Venous thromboembolism (VTE) rates following lung removal were higher among patients screened during their hospital stay, and the risk was elevated up to a month post-procedure, than patients not screened, according to results released at the American Association for Thoracic Surgery annual meeting.

Siva Raja, MD, PhD, of the Heart and Vascular Institute, department of thoracic and cardiovascular surgery, Cleveland Clinic, and colleagues compared VTE rates of inpatients who underwent pneumonectomy for both benign and malignant indications and screening (n = 112) against a previous group of similar patients without screening (n = 336).

Siva Raja

Siva Raja

In-hospital VTEs were detected nearly three times more frequently in the screened group compared with those not screened (8.9% vs. 3%), according to the release. Similar results were observed in the 30-day postoperative period (13% vs. 5%, respectively).

In the screened group, VTEs were detected in 10 patients prior to discharge; four additional patients developed symptomatic VTE within 30 days despite a negative screen prior to leaving the hospital.

The Cleveland Clinic has been conducting routine VTE screening on patients following pneumonectomy prior to discharge since 2006, according to the release. VTE risk peaks 6 days after surgery, which corresponds to the median length of the hospital stay, according to Raja.

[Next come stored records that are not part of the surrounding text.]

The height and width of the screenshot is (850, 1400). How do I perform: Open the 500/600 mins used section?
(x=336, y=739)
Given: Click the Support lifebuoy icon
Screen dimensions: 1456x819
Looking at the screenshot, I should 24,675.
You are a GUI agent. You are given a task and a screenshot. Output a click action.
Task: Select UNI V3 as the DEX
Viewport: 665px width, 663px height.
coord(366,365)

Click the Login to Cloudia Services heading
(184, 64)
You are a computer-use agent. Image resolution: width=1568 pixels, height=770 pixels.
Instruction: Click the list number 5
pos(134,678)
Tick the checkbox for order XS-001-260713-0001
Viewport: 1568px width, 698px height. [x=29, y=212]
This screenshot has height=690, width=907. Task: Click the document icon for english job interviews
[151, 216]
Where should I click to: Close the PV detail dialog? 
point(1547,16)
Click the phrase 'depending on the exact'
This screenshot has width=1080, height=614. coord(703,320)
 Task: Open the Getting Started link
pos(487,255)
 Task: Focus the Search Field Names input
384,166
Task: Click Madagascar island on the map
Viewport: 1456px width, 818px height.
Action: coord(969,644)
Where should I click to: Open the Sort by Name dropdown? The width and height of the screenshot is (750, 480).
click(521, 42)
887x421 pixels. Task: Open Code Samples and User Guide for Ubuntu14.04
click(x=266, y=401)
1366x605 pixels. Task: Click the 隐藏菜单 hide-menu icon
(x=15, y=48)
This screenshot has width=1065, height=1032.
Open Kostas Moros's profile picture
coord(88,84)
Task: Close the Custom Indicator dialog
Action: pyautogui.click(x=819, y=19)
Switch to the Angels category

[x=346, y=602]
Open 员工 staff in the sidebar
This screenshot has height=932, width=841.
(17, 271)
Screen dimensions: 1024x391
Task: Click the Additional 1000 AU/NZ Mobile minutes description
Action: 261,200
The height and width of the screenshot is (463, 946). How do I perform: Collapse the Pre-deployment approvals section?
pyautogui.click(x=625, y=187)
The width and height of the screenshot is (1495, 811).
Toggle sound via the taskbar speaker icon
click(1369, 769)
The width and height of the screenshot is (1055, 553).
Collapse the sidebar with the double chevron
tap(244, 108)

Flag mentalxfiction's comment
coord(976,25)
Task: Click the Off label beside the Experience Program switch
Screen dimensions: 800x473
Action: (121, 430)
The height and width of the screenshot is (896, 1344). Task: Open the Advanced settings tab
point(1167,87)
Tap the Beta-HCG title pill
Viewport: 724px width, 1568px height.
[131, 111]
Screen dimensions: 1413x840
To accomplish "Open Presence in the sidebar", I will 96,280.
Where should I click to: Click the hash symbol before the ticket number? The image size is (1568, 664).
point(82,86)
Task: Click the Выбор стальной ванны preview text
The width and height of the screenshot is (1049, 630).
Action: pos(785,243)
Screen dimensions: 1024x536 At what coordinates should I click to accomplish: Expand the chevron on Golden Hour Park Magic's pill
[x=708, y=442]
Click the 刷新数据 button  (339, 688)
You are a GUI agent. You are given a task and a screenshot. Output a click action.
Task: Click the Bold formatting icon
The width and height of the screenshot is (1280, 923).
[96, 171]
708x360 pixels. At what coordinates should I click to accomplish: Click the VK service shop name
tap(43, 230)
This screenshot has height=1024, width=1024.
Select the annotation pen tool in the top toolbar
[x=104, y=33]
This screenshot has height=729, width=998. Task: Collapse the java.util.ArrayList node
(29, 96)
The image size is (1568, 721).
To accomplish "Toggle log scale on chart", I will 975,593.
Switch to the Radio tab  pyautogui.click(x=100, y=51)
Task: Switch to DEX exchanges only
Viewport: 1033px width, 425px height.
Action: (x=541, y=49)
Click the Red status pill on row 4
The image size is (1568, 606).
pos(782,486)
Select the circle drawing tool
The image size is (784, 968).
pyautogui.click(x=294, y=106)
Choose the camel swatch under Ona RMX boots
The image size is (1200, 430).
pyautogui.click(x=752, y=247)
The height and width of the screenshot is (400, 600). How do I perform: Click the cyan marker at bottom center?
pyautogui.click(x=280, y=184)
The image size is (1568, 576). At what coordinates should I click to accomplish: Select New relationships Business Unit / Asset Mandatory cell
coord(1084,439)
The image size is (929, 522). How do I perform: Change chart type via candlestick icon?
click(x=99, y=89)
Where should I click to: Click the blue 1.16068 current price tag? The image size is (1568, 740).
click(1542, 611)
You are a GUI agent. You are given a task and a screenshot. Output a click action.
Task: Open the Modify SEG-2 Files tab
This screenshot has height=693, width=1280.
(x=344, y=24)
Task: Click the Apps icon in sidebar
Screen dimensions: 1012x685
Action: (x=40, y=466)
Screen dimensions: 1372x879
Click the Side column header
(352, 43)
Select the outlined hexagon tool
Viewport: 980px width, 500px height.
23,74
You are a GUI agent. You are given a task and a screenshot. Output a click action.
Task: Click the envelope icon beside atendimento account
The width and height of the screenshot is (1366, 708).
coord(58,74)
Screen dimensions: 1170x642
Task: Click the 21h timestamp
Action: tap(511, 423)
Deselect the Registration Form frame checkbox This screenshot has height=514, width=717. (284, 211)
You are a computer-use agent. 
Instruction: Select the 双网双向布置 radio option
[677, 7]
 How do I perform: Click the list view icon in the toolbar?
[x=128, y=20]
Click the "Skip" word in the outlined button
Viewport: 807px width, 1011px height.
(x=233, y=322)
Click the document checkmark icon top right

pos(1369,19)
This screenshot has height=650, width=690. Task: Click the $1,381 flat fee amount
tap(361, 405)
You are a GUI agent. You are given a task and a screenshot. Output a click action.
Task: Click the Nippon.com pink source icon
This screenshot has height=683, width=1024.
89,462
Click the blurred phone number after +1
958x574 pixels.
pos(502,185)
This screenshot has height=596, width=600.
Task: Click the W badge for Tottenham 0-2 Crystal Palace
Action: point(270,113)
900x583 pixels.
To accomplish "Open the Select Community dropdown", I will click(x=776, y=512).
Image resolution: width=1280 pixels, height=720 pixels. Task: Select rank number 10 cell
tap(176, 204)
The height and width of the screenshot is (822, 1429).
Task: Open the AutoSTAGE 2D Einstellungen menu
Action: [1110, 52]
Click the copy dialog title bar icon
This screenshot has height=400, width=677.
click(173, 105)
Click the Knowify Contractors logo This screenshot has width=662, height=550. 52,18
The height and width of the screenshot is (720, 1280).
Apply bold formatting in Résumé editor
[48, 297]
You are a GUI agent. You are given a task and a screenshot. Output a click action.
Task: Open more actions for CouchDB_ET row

“We find that a large proportion (50%) of VTEs occurred prior to the time of discharge, and the risk of developing symptomatic VTE remained elevated for 30 days,” Raja said in the release. “It is possible that the prevalence of VTE may be even higher should a comprehensive serial screening program be initiated.”


Raja S, et al. Abstract 23. Presented at: The American Association for Thoracic Surgery Annual Meeting; April 25-29; Seattle.

 Disclosure: Raja reports no relevant financial disclosures.